What’s the logic behind not making this concept symmetric, though? Why don’t we ask also for “if the proposition is false then there is a finite precision measurement which will show that it’s false”, i.e. why don’t we ask for observables to be clopens? I’m guessing it’s because this concept is too restrictive, but perhaps there’s some kind of intuitionist/constructivist justification for why you’d not want to make it symmetric like this.
I’ll check it out, thanks.
It’s nice if the opens of X can be internalized as the continuous functions X→TV for some space of truth values TV with a distinguished point ⊤ such that x∈O⇔O(x)=⊤. For this, it is necessary (and sufficient) for the open sets of TV to be generated by {⊤}. I could instead ask for a distinguished point ⊥ such that x∉O⇔O(x)=⊥, and for this it is necessary and sufficient for the open sets of TV to be generated by TV∖{⊥}. Put them together, and you get that TV must be the Sierpiński space: a “true” result (⊤∈TV) is finitely observable ({⊤} is open), but a “false” result is not ({⊥} is not open).

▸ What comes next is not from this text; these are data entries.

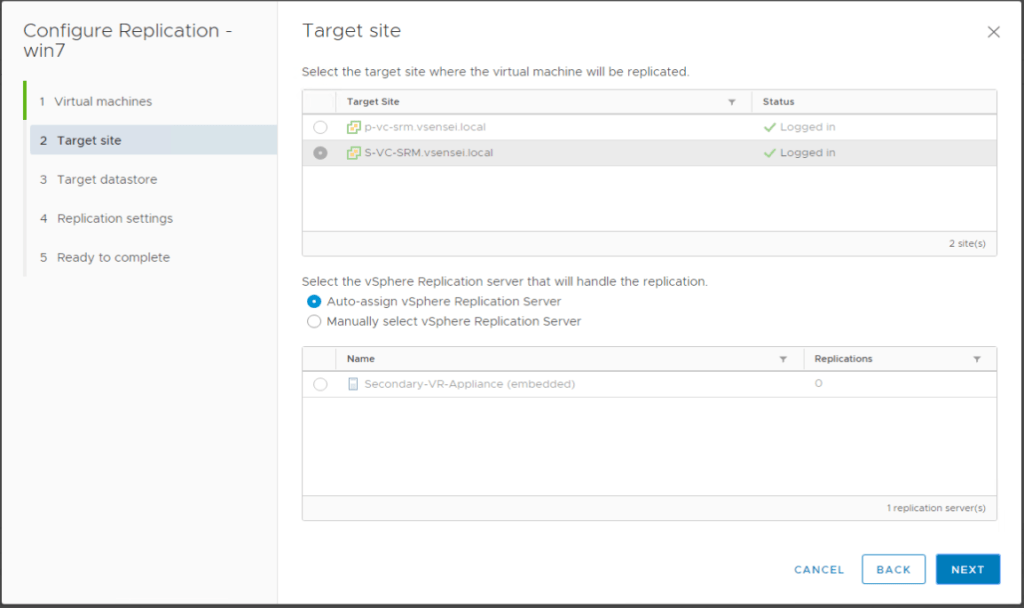
Task: Click the green checkmark for p-vc-srm status
Action: [769, 128]
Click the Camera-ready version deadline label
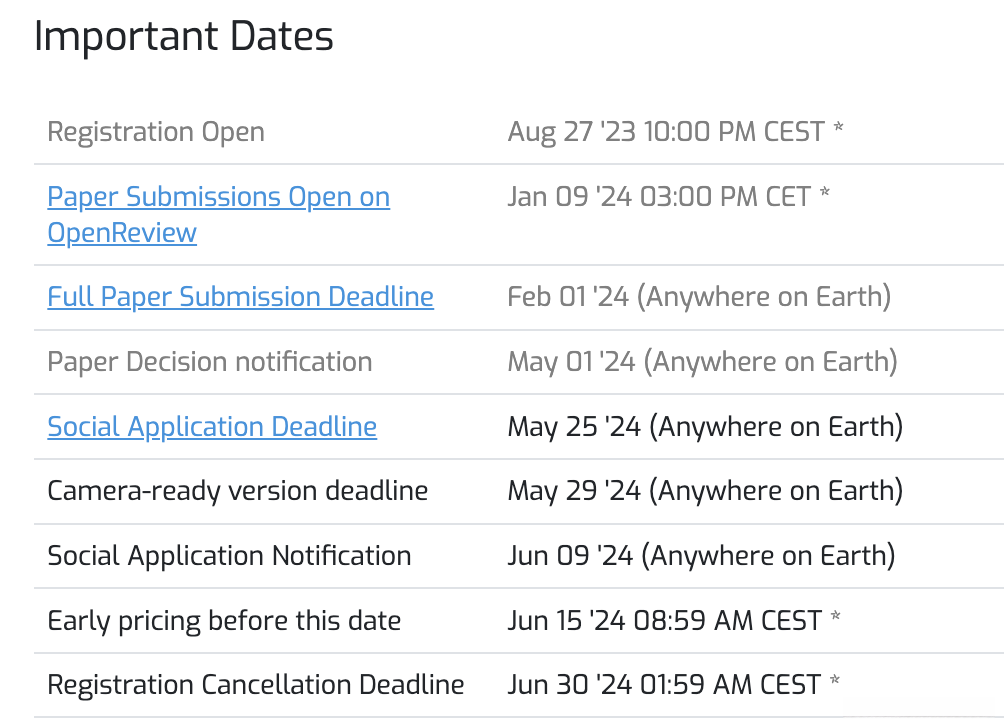 click(237, 491)
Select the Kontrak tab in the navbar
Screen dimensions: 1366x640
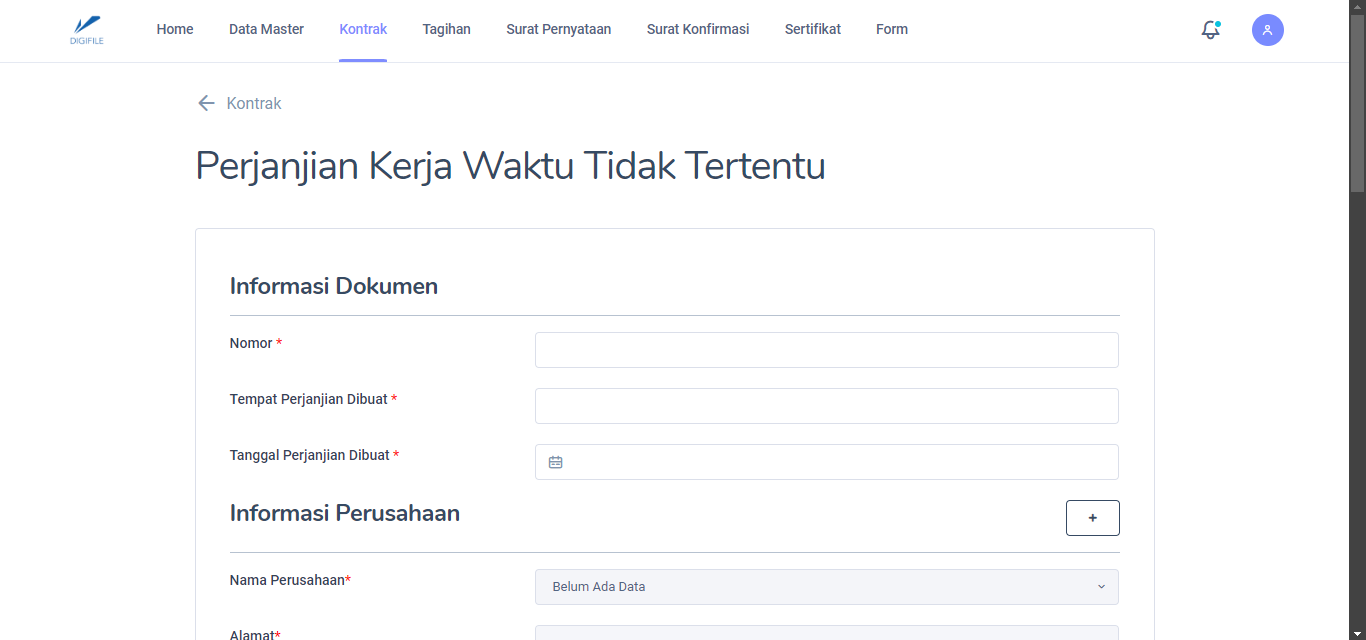pos(363,29)
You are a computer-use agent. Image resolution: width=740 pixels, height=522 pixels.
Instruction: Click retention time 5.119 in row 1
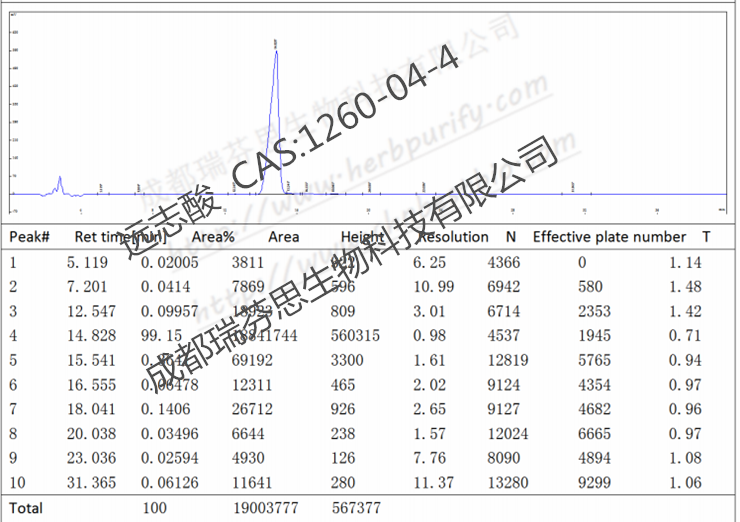coord(86,263)
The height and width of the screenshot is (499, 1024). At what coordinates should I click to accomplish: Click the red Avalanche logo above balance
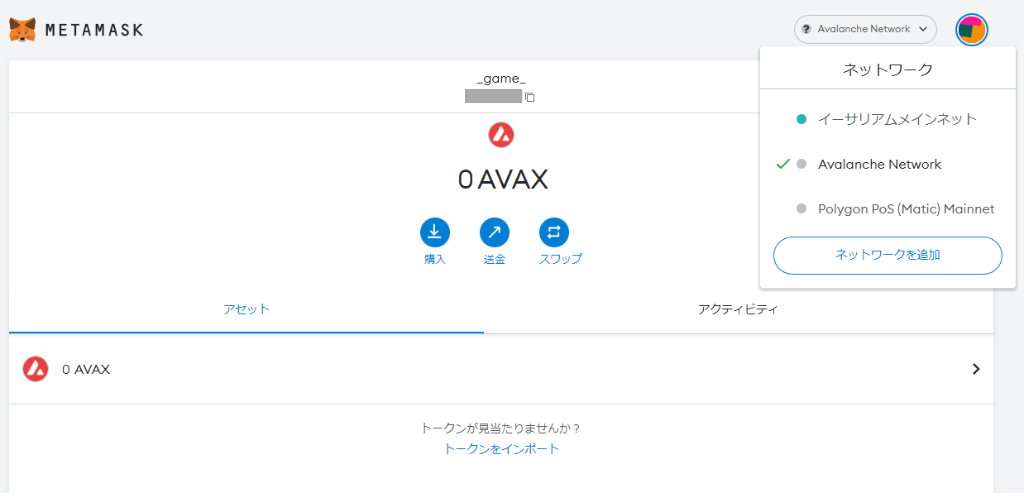(501, 135)
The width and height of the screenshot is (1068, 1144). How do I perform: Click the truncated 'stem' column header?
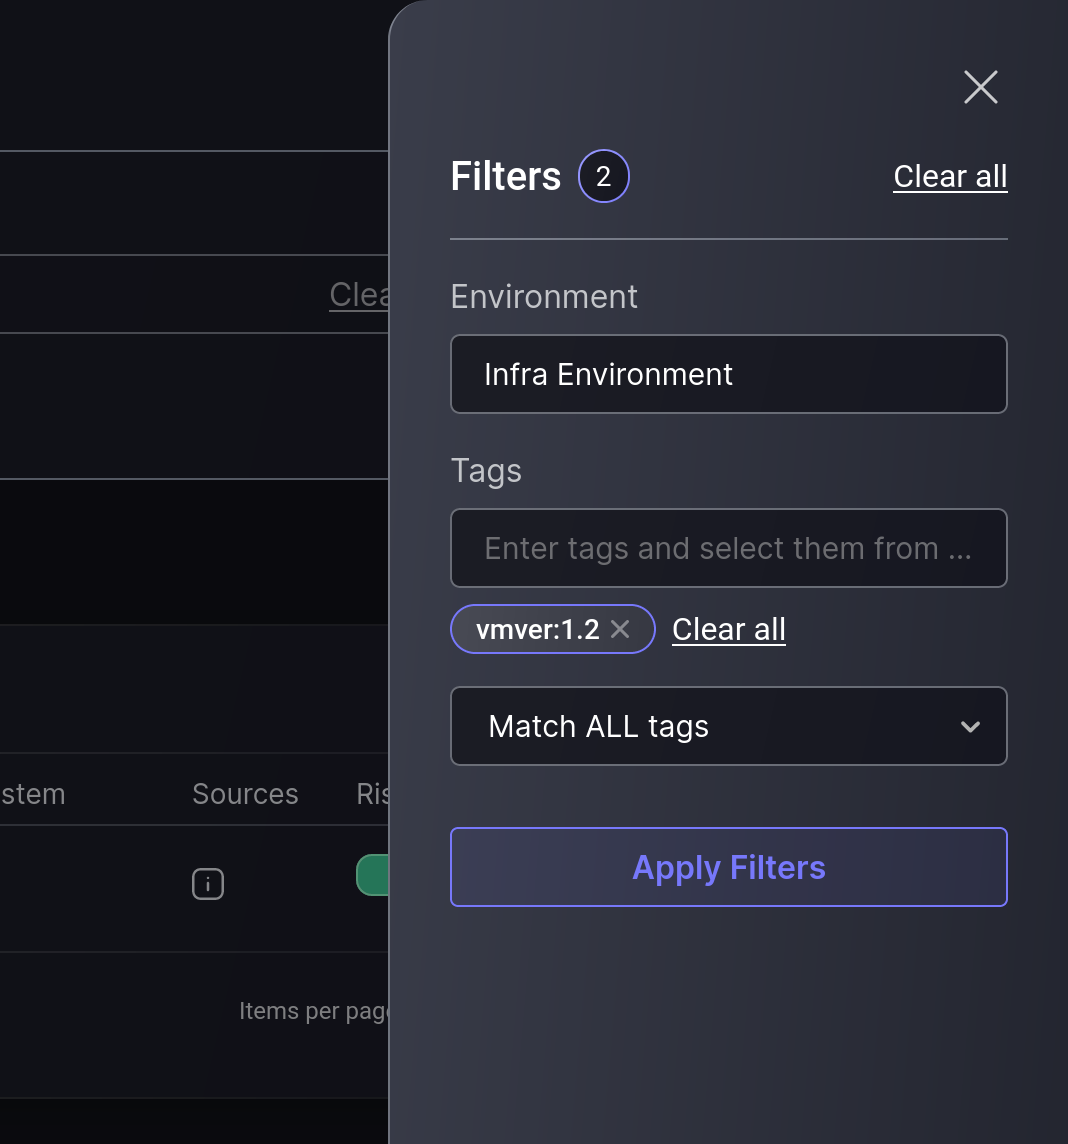point(33,794)
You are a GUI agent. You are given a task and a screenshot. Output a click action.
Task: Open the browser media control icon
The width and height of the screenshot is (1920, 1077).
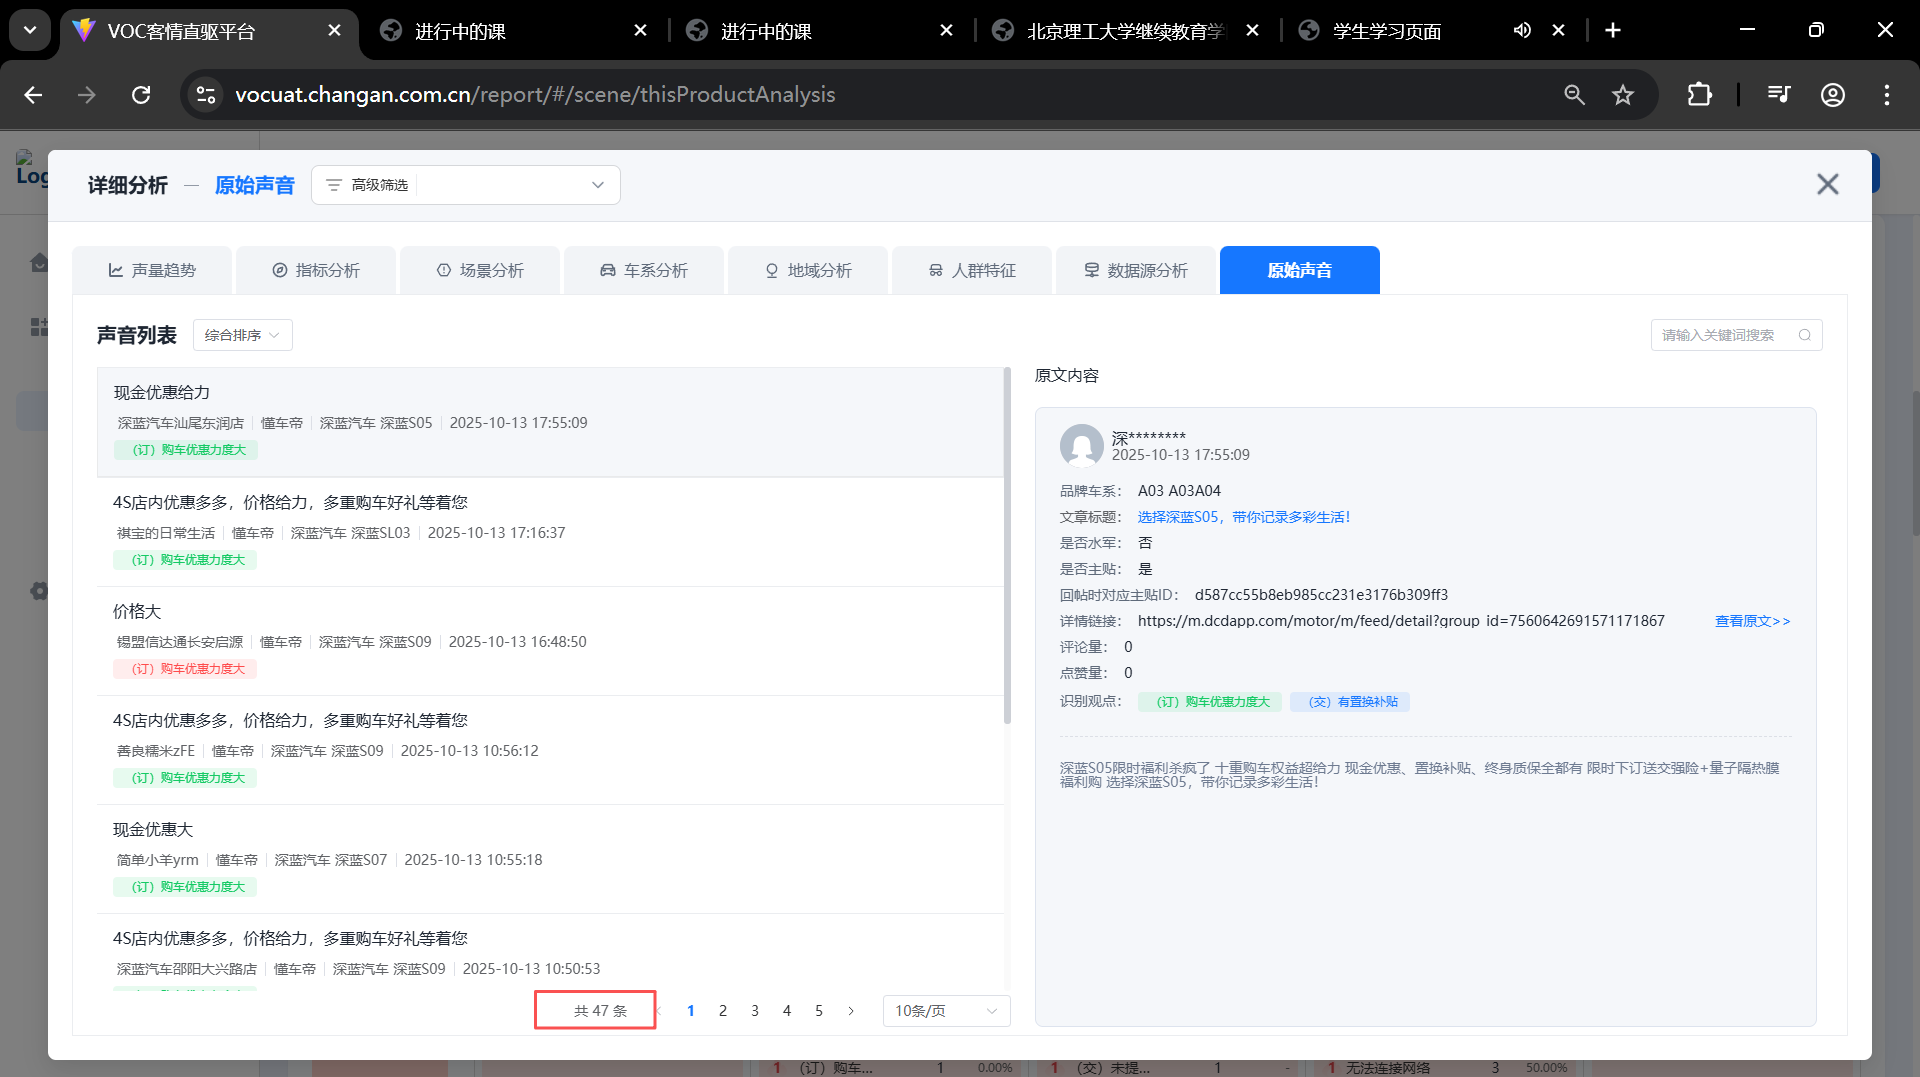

Yes, constructively we do not know a proposition until we find a proof. If we find a proof, it is definitely true. If we do not find a proof, maybe it is false, or maybe we have not searched hard enough—we don’t know.
Also related is that the Sierpiński space is the smallest model of intuitionistic propositional logic (with its topological semantics) that rejects LEM, and any classical tautology rejected by Sierpiński space is intuitionistically equivalent to LEM. There’s a sense in which the difference between classical logic and intuitionistic logic is precisely the assumption that all open sets of possibility-space are clopen (which, if we further assume T0, leads to an ontology where possibility-space is necessarily discrete). (Of course it’s not literally a theorem of classical logic that all open sets are clopen; this is a metatheoretic claim about semantic models, not about objects internal to either logic.) See A Semantic Hierarchy for Intuitionistic Logic.